Consider the interval category $I=\{0 \to 1\}$. The category of functors $I \to C$ is isomorphic to the category of morphisms in $C$. Of course for most $C$ there are non-isomorphic morphisms in $C$ whose domain and codomain are isomorphic or even equal. For example take the identity and a constant map on a nontrivial set or space.
Let $C$ be the category of finite sets with bijections as morphisms. Then we have the functor $\mathrm{Sym} : C \to C$ which maps every set to its set of permutations, and the functor $\mathrm{Ord} : C \to C$ which maps every set to its set of total orderings; the action on morphisms is "conjugation". These functors are pointwise isomorphic, but not isomorphic (in fact between these functors there is no natural transformation at all). Actually this example (when restricted to sets of a given size) can be seen as a special case of the next one.
Let $G$ be a group (or monoid), considered as a category with one object $\star$. Then a functor $G \to \mathsf{Set}$ is the same as a $G$-set. In fact, the category of $G$-sets is isomorphic to the category of functors $G \to \mathsf{Set}$. The value at $\star$ is the underlying set.
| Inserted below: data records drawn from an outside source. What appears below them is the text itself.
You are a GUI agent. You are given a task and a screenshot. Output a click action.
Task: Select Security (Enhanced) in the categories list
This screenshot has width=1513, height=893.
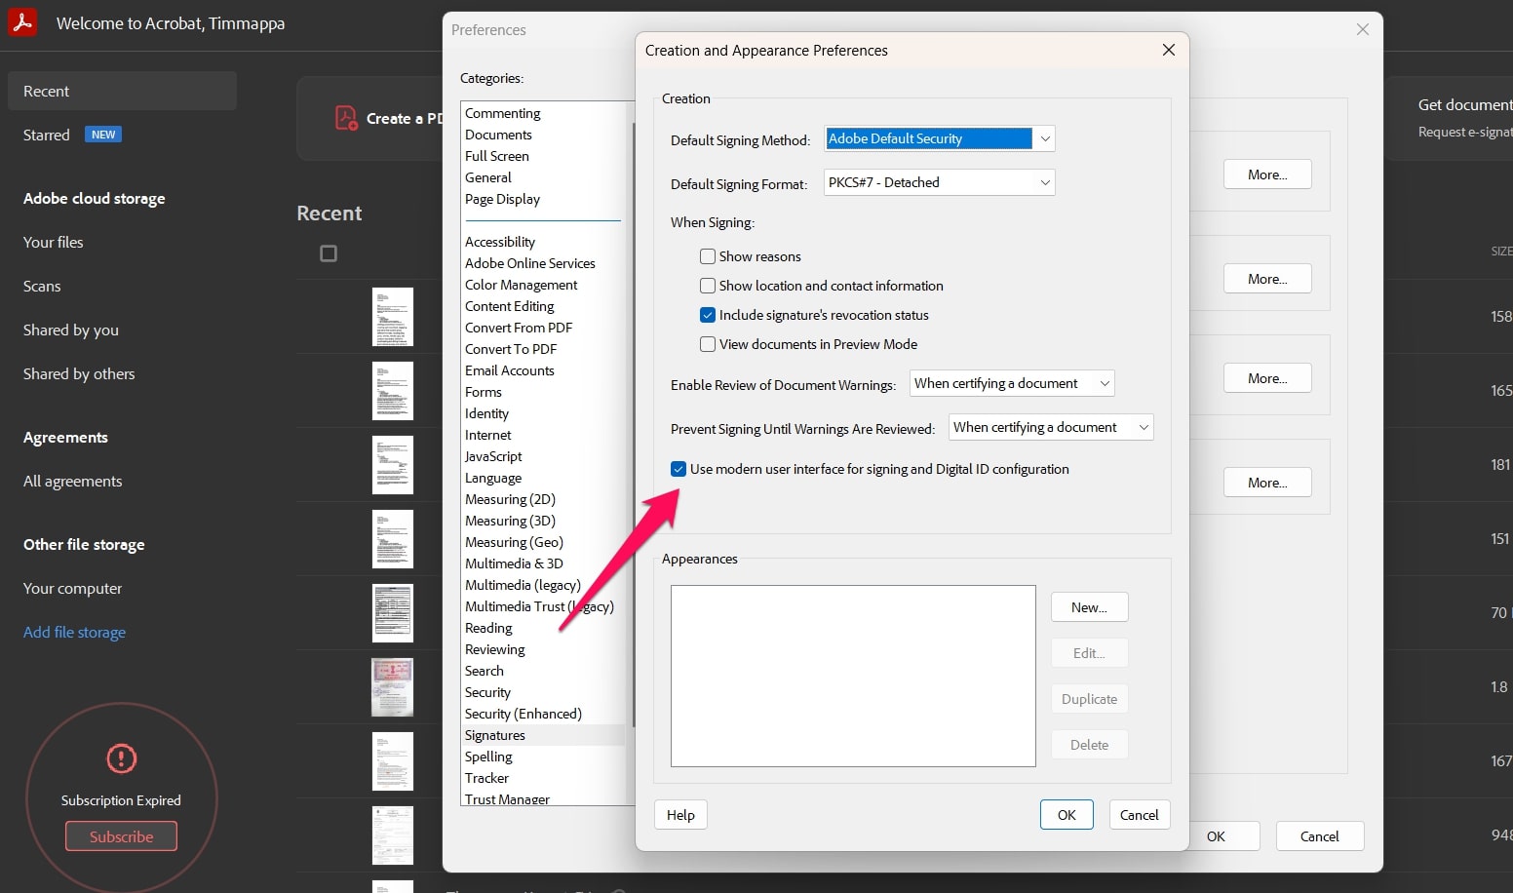point(523,714)
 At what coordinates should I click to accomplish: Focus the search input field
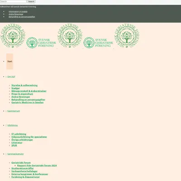(x=13, y=1)
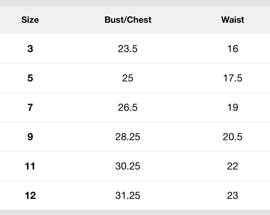This screenshot has height=215, width=270.
Task: Click the Waist column header
Action: [x=233, y=20]
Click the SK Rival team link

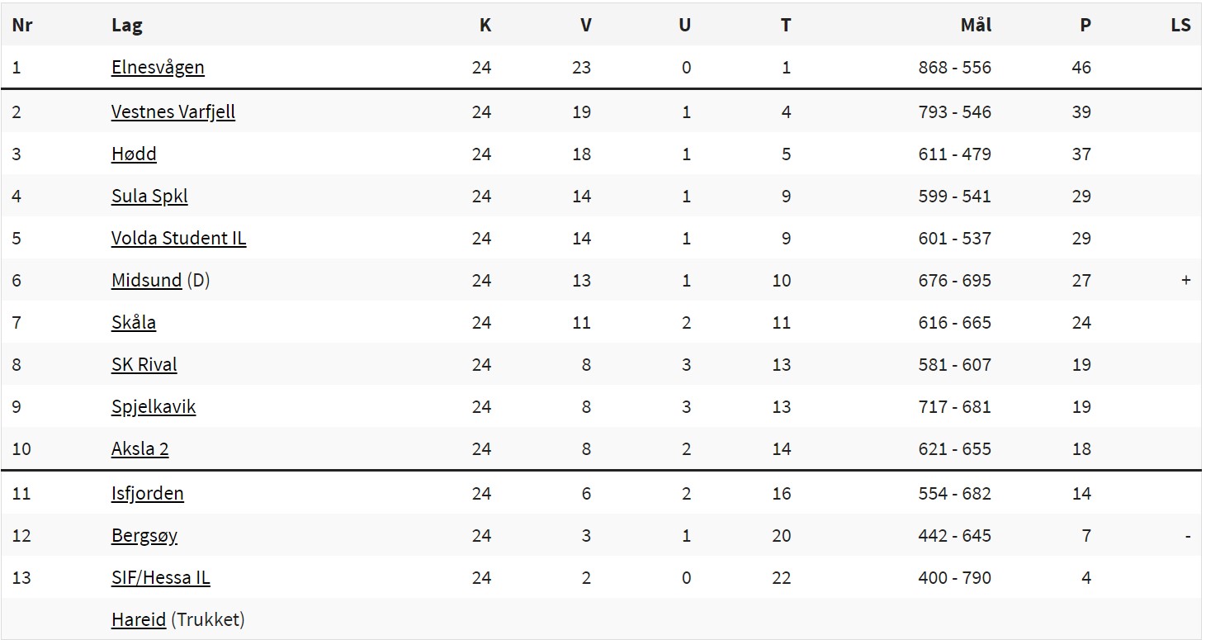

Of course for $G \neq 1$ there are non-isomorphic $G$-sets whose underlying sets are isomorphic (for example the underlying set of $G$ with the regular action and with the trivial action of $G$).
If $C$ denotes the category of finite abelian groups, then $\mathrm{Tor}_1^{\mathbb{Z}}$ and $\otimes_{\mathbb{Z}} : C \times C \to C$ are pointwise isomorphic (since $\mathrm{Tor}_1(\mathbb{Z}/n,\mathbb{Z}/m) \cong \mathbb{Z}/\mathrm{gcd}(n,m) \cong \mathbb{Z}/n \otimes_{\mathbb{Z}} \mathbb{Z}/m$), but they are not isomorphic (for example since $\mathrm{Tor}_1^{\mathbb{Z}}$ is not right exact in the second or first variable).
The Universal Coefficient Theorem for, say, singular cohomology should give examples. For any abelian group $G$ and $n> 0$, the functors from spaces to abelian groups given by $$X\mapsto H^n(X;G),\qquad X\mapsto \mathrm{Ext}(H_{n-1}(X),G)\oplus\mathrm{Hom}(H_n(X),G)$$ are isomorphic, but not naturally so. See Hatcher's "Algebraic Topology", Chapter 3.1 (in particular Exercise 11 at the end of that section).
For a simpler, but arguably more artificial, example than Mark's, take $\mathcal{C}$ to be the category with one object and two morphisms. Then the identity functor $\mathcal{C}\to\mathcal{C}$ is "unnaturally isomorphic" to the functor that sends both morphisms to the identity map.